Thursday, August 1, 2013

PACIFIC BIOLOGICAL LABORATORY


7/26/13            We toured the laboratory and living space of Edward F. Ricketts, one of Steinbeck’s friends and a major influence on Steinbeck's writing (they spent hours here in discourse and beer drinking).  Ricketts was a pioneer in the field of ecology.  While most scientists studied the individual organisms of an intertidal region, Ricketts believed in studying the entire community--the interactions of species and communal development.  Steinbeck used the tide pool community as a metaphor for human communities (and vice-versa). 
 
Ricketts at the tide pool (photo courtesy of Stanford University Library)
One of the more difficult topics of discussion between Steinbeck, Ricketts, and another frequent lab visitor, Joseph Campbell, was that of non-teleological thinking. 

“Non-teleological thinking concerns itself primarily not with what should be, or could be, or might be, but rather with what actually ‘is’—attempting at most to answer the already sufficiently difficult questions what or how, instead of why.” (The Log From The Sea Of Cortez)

Ricketts owned and operated a biological supply house on Ocean View Avenue, which would later become Cannery Row.  Pacific Biological Laboratories, provided specimens to schools, museums, and laboratories.  He collected his specimens from the Monterey Bay area and preserved them in his lab.  Ricketts' history is simple and complex (I’m stealing this idea of opposites from Steinbeck when trying to describe Ricketts).  “Ed had more fun than nearly everyone I have ever known, and he had deep sorrows also…” (The Log From The Sea Of Cortez)
 
At the door to Pacific Biological Laboratories

Inside the basement lab.  The photo inset shows Ricketts in his lab .

E. F. Ricketts was born in Chicago and died in Monterey when the car he was driving was hit by a train (a train that made the trip through Monterey at the same time every day—I wonder how he could have missed it).  He left a legacy of friendship and kindness (to most), obsessively complete field and lab notes, and a philosophy that I need to explore in more depth.



“Doc would listen to any kind of nonsense and turn it into wisdom. His mind had no horizon - and his sympathy had no warp. He could talk to children, telling them very profound things so that they understood. He lived in a world of wonders, of excitement. He was concupiscent as a rabbit and gentle as hell. Everyone who knew him was indebted to him. And everyone who thought of him thought next, 'I really must do something nice for Doc'.” (Cannery Row)

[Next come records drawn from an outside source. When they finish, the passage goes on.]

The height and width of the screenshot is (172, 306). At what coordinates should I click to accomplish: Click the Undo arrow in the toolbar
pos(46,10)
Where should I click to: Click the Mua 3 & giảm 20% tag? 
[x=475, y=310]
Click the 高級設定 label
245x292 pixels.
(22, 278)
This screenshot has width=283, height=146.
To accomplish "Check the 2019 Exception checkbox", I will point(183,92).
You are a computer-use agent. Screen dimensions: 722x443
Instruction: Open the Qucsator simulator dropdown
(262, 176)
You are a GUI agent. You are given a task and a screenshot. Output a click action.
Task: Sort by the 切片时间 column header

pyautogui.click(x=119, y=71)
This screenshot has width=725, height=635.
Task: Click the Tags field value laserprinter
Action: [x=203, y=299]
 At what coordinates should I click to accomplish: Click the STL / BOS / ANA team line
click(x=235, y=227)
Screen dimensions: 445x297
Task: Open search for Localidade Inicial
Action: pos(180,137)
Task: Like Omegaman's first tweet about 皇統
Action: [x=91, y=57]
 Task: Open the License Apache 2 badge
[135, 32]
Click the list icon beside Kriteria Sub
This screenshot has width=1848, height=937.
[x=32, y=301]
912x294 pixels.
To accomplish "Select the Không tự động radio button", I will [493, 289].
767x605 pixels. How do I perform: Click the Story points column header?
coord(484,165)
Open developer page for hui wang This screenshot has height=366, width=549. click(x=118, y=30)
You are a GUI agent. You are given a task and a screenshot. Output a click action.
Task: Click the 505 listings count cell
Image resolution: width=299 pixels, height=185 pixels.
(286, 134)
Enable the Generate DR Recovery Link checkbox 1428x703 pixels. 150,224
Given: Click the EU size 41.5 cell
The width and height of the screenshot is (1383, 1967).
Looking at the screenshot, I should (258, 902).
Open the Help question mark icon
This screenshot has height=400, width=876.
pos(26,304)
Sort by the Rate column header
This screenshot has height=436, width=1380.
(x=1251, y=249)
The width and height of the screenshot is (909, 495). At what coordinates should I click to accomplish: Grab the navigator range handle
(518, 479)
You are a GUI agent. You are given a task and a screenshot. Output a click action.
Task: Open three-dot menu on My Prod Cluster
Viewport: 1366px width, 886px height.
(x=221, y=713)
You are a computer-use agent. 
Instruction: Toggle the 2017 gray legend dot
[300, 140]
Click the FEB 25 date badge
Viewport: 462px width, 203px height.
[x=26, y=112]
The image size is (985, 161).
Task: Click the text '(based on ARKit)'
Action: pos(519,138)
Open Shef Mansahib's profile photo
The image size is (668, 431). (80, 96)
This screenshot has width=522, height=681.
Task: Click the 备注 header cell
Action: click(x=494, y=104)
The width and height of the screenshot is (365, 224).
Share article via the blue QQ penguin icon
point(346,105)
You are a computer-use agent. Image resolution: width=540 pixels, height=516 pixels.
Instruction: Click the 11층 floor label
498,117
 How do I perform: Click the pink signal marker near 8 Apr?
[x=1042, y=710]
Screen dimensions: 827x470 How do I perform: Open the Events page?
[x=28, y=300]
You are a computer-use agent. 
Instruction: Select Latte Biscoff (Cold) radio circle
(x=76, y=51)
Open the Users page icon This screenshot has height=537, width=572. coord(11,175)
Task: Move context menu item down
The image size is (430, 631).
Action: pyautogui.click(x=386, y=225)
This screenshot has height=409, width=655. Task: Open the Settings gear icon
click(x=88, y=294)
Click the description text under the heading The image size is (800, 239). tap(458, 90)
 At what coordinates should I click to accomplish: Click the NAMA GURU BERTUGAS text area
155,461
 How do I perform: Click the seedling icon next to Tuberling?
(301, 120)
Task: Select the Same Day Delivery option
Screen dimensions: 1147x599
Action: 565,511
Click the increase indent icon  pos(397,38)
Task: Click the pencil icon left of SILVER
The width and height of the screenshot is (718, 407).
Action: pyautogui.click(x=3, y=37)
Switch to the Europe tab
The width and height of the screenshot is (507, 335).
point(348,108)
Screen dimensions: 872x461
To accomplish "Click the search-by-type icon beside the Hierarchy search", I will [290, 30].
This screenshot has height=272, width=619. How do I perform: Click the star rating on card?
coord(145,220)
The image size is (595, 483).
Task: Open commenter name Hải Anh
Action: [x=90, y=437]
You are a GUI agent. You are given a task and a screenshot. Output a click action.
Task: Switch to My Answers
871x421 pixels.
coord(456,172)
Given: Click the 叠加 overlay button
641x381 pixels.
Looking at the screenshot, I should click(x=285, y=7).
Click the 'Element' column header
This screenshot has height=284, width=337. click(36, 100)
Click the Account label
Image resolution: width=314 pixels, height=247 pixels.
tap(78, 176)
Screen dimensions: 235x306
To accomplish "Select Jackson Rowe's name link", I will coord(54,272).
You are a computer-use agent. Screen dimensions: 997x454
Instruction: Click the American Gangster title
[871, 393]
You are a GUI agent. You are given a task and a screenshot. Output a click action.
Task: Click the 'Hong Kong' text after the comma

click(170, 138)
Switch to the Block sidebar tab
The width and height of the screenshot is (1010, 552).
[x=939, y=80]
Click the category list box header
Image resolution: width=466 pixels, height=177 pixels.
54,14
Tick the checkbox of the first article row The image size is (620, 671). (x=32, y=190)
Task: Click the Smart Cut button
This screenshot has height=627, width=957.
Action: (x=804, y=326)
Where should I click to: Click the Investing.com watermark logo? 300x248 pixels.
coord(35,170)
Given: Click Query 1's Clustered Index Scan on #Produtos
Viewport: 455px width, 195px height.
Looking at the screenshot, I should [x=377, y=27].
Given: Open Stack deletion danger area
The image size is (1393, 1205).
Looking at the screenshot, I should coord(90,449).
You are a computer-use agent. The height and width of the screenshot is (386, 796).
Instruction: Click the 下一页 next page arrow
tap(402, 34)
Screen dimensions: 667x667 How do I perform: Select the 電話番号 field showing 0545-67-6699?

Though this quote from Cannery Row describes the character of ‘Doc’, it is fairly certain that Steinbeck is describing his friend E.F. Ricketts and that the character ‘Doc’ was modeled after Ricketts.

The laboratory is no longer used as such and has been converted into a ‘men’s club’ frequented by the likes of Hank Ketcham of Dennis the Menace fame.  In fact, the gentlemen who bought the building and began the club are credited with initiating the Monterey Jazz Festival. 
 
Poster in Ricketts lab commemorating the Monterey Jazz Festival.  

The view from the back of the lab.  The large square units are holding tanks for specimens.

Another view inside the lab.


Dr. Susan Shillinglaw, one of the directors of this institute.

A bust of E. F. Ricketts at the site of his death.  The area is now part of a bike/walking path.


Suggested reading—“About Ed Ricketts”, the appendix to Steinbeck’s The Log From The Sea Of Cortez.